:: To do ::
• a. According to the Slurm parallelization guide, how much memory does the Slurm script request?
• b. Return the passage of the Slurm parallelization guide between "library(parallel)" and "A<-apply(A,c(1,2),mean)", inclusive.

***** Reading passage *****

We can easily parallelize the following comparatively expensive steps: 1. The first matrix inversions 2. The second matrix inversions (along with the mean calculation)

Lets start with the required slurm script. Here, we will request 4 cpus, along with 500Mb of memory:

#!/bin/bash
#SBATCH --time=00:15:00
#SBATCH --mem=500M
#SBATCH --cpus-per-task=4
#SBATCH --output=ParallelOut

module load anaconda # use the normal anaconda environment for python
srun python parallel.py

#!/bin/bash
#SBATCH --time=00:5:00
#SBATCH --cpus-per-task=4
#SBATCH --mem=500M
#SBATCH --output=r_parallel.out

# Set the number of OpenMP-threads to 1,
# as we're using parallel for parallelization
export OMP_NUM_THREADS=1

# Load the version of R you want to use
module load r

# Run your R script
srun Rscript parallel.r

#!/bin/bash 
#SBATCH --time=00:15:00
#SBATCH --mem=500M
#SBATCH --cpus-per-task=4
#SBATCH --output=matlab_parallel.out

module load matlab

srun matlab_multithread -nodisplay -r parallel

Then, we need to modify this code to run in parallel.

import multiprocessing
import numpy as np
import os
from functools import partial

def invertPart(index,matrix):  
    return np.linalg.inv(matrix[:,:,index])

def means(index, matrix):
    return np.linalg.inv(np.mean(np.delete(matrix,index,0),0))
  

def main():
    # Create random set of matrices
    randMat = np.random.rand(1000,1000,6)
    # get the number of available CPUs from the SLURM environment, need to cast from string to int
    maxprocesses = int(os.getenv('SLURM_CPUS_PER_TASK'))
    # start the respective Pool
    p = multiprocessing.Pool(processes=maxprocesses)    
    # this reshapes the dimensions of the matrix, as it generates an array of the results, i.e. the 3rd dimension gets is now the first.
    invMatrices = p.map(partial(invertPart,matrix=randMat),range(6))
    
    squaredRes = p.map(partial(means, matrix=invMatrices), range(6))    
    
    print(squaredRes)
    
main()

library(pracma)
library(parallel)

ar <- array(runif(1000*1000*6), c(1000, 1000, 6));  

invertRandom <- function(index,cmat) {
  A<-cmat[,,index];
  B<-inv(t(A));
  return(B);
}

invertMeanLOO <- function(index,cmat) {
  A<-cmat[,,-index];
  A<-apply(A,c(1,2),mean)
  B<-inv(t(A));
  return(B);
}

res = mclapply(1:6,invertRandom, cmat=ar,mc.cores=Sys.getenv('SLURM_CPUS_PER_TASK'))
res = array(unlist(res),c(1000,1000,6))
res = mclapply(1:6,invertMeanLOO, cmat=res,mc.cores=Sys.getenv('SLURM_CPUS_PER_TASK'))

initParPool()
% Create matrices to invert
mat = rand(1000,1000,6);

parfor i=1:size(mat,3)
    invMats(:,:,i) = inv(mat(:,:,i))
end
% And now, we proceed to build the averages of each set of inverted matrices
% each time leaving out one.

parfor i=1:size(invMats,3)
    usedelements = true(size(invMats,3),1)
    usedelements(i) = false
    res(:,:,i) = inv(mean(invMats(:,:,usedelements),3));
end
% end the program
exit(0)

***** Recorded information *****

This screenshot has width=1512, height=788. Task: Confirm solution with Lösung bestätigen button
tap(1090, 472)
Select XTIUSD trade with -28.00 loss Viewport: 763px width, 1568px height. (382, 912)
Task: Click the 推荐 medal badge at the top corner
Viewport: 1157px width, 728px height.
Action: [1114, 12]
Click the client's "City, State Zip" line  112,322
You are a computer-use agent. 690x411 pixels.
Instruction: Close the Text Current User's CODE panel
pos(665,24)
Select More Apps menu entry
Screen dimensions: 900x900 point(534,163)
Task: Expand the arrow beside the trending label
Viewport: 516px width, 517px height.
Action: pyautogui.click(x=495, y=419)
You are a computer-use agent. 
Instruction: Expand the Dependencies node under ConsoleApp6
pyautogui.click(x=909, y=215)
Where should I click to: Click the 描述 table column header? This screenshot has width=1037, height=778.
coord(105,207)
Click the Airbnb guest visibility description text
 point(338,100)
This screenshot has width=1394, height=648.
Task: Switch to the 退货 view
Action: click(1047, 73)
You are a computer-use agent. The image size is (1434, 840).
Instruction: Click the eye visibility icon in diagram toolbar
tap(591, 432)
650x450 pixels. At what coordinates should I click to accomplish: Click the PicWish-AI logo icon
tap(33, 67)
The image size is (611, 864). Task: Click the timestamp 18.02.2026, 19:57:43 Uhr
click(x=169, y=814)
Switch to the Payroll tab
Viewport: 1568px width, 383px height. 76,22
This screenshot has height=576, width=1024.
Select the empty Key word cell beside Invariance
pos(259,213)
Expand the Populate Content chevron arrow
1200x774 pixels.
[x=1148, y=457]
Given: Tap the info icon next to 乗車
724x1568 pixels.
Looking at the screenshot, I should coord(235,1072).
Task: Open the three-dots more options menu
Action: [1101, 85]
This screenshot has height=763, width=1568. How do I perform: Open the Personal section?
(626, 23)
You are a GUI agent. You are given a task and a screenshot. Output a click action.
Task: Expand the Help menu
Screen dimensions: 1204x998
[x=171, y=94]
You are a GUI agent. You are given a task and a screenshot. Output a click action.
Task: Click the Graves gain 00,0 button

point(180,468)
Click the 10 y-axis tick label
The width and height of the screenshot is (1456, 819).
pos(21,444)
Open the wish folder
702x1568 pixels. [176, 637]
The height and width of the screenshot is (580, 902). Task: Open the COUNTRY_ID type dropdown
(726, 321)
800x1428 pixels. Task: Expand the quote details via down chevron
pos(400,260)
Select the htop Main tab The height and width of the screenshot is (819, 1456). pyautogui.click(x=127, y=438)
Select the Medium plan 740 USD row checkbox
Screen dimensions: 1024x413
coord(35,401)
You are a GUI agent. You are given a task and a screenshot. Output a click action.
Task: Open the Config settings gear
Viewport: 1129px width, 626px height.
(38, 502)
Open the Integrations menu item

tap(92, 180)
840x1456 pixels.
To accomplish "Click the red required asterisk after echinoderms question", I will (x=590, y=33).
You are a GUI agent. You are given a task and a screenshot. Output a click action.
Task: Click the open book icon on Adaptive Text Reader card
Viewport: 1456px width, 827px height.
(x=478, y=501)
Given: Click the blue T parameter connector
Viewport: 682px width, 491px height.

*****

:: Answer list ::
• a. 500Mb of memory.

• b.
library(parallel)

ar <- array(runif(1000*1000*6), c(1000, 1000, 6));  

invertRandom <- function(index,cmat) {
  A<-cmat[,,index];
  B<-inv(t(A));
  return(B);
}

invertMeanLOO <- function(index,cmat) {
  A<-cmat[,,-index];
  A<-apply(A,c(1,2),mean)